Marek Halter ‘Zipporah’

Marek Halter’s Zipporah is the second book in his bible trilogy based on the lives of women, a story from an epic time, Zipporah, a Cushite becomes Moses wife and is the step sister to the Queen of Sheba.image

The story begins with Jethro one of the five kings of Midian and three of his daughters, Orma the youngest, unmarried and most beautiful daughter who would become the Queen of Sheba, Sefoba the oldest of the three and already married and lastly Zipporah, the cleverest of them all, who Jethro had found as a baby next to her dying mother as they fled the kingdom of Cush and had raised as his own daughter. Zipporah, meaning little bird was as black as burnt wood, and because of this was expected never to marry.

One day as they were fetching water from the well they were attacked by three shepherds who wanted to rape Zipporah and they were rescued at the last minute by a stranger, Moses, whom Zipporah had dreamed of.

The two unmarried daughters had eyes for Moses but he only had eyes for Zipporah. Moses after fleeing Egypt was weak and unsure of himself he had no aims, it was the will and guidance of Zipporah who refused to marry him until he had carried out his destiny, to free the Hebrew slaves of Egypt.

This story takes us through the discovery of Moses by Zipporah in Midian, as well as Moses’ discovery of Zipporah

‘And I’ she says, ‘Do you know who I am?’
‘The son of Jethro’
She laughs and holds out her arms and hands so that their color mingles with the darkness,
‘do you truly believe it with this skin?’
Before she could react he held her fingers and pulled her to him.

_ _ _ _ _ _ _

### [Tasks for this exercise]
1. Copy the Zipporah review, starting with "The two unmarried" and going on through "slaves of Egypt.", and rename "Hebrew slaves" to "Israelite slaves".
2. Carry the Zipporah review forward from its last sentence.
The records aren't needed.

_ _ _ _ _ _ _

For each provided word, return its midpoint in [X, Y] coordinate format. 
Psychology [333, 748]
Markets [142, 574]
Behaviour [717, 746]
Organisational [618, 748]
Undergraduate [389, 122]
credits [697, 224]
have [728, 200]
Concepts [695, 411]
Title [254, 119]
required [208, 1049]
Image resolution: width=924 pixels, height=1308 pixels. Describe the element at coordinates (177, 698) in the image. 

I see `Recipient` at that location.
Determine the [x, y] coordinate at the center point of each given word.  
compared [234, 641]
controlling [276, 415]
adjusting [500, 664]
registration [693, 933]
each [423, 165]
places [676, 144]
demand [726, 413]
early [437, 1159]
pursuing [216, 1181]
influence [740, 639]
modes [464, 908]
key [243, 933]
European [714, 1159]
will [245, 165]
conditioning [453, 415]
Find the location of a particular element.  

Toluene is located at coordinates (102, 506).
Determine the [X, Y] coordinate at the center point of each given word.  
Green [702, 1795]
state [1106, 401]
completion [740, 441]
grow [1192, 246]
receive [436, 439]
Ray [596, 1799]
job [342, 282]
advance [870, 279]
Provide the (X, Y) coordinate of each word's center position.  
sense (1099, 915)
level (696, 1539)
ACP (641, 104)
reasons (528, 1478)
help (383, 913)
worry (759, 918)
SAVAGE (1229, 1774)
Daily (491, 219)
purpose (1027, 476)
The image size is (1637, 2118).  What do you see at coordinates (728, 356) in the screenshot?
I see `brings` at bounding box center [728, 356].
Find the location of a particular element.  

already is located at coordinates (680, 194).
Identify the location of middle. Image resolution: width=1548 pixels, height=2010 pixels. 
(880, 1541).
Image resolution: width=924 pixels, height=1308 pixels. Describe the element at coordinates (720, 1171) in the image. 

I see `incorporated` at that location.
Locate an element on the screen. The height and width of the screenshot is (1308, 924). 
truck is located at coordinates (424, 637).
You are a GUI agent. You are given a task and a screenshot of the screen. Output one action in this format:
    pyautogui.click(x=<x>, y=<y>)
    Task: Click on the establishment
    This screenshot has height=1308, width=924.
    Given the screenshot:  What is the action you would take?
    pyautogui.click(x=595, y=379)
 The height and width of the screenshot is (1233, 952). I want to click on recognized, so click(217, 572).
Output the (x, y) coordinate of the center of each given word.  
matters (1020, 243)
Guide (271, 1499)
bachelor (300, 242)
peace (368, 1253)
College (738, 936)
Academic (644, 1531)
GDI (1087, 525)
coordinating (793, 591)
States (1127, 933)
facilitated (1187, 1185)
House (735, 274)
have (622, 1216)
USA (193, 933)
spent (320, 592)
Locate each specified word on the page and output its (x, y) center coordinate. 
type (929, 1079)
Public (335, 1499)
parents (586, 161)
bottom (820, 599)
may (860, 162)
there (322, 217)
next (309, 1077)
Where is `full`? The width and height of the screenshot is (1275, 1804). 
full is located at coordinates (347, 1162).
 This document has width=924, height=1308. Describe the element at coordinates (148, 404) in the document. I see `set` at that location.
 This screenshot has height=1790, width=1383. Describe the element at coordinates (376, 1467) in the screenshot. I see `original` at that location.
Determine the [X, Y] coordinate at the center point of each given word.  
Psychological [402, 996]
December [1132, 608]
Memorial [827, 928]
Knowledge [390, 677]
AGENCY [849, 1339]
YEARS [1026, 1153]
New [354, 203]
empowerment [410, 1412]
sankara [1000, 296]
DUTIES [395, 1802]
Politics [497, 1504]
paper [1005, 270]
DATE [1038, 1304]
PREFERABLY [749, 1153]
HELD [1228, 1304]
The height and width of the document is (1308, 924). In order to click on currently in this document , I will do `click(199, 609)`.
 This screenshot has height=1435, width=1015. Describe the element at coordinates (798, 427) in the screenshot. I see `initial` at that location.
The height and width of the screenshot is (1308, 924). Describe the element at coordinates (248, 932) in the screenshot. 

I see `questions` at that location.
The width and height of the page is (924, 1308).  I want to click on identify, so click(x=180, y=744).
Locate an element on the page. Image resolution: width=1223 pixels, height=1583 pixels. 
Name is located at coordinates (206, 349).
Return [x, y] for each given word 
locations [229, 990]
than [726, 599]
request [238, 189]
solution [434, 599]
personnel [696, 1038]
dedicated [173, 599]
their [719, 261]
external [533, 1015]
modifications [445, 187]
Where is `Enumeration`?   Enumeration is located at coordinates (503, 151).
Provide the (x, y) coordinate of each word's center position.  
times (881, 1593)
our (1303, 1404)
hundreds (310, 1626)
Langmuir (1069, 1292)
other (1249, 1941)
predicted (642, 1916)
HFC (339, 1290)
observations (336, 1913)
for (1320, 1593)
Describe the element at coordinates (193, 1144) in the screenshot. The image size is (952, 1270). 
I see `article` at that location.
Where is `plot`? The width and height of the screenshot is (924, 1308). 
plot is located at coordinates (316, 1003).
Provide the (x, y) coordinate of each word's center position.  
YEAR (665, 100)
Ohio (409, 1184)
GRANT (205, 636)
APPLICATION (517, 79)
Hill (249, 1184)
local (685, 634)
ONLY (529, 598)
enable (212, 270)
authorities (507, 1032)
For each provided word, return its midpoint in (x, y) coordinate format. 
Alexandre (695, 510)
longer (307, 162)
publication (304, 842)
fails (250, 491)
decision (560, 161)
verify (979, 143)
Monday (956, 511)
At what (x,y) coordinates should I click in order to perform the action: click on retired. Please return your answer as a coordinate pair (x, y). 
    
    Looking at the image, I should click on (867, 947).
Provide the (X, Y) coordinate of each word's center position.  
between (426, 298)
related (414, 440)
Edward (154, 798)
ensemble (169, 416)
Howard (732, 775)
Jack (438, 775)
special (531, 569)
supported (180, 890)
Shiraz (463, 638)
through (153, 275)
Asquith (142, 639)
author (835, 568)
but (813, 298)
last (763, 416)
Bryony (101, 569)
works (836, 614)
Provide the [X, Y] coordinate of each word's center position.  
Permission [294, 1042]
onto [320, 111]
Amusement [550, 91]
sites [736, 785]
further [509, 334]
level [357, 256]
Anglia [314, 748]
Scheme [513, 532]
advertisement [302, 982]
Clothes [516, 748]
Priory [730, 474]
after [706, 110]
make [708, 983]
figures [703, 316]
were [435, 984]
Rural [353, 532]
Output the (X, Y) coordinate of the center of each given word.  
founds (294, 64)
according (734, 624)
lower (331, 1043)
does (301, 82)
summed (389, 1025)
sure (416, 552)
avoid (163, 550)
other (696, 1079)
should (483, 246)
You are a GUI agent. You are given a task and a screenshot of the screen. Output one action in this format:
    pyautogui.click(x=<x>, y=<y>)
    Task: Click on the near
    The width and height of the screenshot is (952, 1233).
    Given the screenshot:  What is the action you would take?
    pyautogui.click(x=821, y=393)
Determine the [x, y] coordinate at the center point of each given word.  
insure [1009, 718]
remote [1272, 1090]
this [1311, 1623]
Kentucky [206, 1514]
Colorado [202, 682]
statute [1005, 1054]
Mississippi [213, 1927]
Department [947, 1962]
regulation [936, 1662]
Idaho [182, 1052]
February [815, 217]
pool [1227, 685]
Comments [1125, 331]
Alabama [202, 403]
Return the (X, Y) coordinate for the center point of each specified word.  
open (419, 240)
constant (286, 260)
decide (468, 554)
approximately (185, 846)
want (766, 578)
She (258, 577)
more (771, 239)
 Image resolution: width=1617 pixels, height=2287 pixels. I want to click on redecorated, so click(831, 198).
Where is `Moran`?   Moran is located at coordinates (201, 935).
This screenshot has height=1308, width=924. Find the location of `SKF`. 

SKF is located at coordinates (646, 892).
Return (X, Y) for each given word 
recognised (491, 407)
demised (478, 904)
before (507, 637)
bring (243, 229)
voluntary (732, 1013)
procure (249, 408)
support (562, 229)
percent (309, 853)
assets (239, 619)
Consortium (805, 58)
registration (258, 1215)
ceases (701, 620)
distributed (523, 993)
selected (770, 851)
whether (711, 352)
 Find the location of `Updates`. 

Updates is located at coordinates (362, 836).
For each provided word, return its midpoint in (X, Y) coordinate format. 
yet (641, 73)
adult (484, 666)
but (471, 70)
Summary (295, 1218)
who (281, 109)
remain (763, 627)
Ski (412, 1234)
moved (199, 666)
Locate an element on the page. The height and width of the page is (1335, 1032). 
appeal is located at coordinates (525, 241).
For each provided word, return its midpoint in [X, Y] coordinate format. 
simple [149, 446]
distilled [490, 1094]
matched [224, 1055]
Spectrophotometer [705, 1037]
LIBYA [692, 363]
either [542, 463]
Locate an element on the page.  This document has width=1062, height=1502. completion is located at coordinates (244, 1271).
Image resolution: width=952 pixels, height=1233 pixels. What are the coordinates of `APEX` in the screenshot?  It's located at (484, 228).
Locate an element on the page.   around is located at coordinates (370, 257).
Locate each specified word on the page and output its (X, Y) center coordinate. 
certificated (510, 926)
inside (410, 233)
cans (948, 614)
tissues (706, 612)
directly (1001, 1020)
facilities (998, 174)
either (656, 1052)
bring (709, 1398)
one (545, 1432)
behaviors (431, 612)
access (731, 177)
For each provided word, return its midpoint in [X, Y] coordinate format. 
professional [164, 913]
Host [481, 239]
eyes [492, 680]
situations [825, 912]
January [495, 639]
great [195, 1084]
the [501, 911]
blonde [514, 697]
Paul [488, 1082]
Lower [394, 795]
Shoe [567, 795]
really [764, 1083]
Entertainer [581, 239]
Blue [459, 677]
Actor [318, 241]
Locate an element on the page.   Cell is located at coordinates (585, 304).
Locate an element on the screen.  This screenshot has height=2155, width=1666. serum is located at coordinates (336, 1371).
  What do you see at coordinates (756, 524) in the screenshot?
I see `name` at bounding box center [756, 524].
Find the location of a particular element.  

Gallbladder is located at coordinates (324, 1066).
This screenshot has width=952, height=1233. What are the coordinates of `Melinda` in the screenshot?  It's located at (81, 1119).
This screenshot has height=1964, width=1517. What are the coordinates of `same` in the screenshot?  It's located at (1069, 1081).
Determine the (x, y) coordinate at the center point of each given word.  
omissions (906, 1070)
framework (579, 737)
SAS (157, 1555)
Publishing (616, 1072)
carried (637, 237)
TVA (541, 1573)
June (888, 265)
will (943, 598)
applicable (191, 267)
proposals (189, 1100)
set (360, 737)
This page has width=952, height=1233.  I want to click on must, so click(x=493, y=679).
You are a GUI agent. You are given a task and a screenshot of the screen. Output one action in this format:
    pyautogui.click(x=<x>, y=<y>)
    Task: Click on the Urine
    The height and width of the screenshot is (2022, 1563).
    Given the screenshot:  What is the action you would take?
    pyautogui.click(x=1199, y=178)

_ _ _ _ _ _ _

### [Response list]
1.
The two unmarried daughters had eyes for Moses but he only had eyes for Zipporah. Moses after fleeing Egypt was weak and unsure of himself he had no aims, it was the will and guidance of Zipporah who refused to marry him until he had carried out his destiny, to free the Israelite slaves of Egypt.

2.
‘You are Zipporah the Cuchite, the one that Moses rescued from the hands of the shepherds at the well in Irmna, you are the one who always knows where to find me.’***

Through to his final acceptance of his destiny and the departure for Egypt with Zipporah. In Egypt Zipporah is rejected as foreign by the Hebrews and returns to Midian with her two sons Gershom and Eliezer from where we hear, second hand, from caravan trails of the events in Egypt leading up to the Hebrew’s being lead out of Egypt by Moses.

It is then back in Midian in the anarchy of the Hebrew people, that have never had to rule themselves, that Zipporah urges Moses to climb mount Horeb to get the commandments from Yhwh. The story then quickly moves on to its tragic end.

Marek Halter tells this story with biblical language and biblical colors, a feminist take on an original all masculine story.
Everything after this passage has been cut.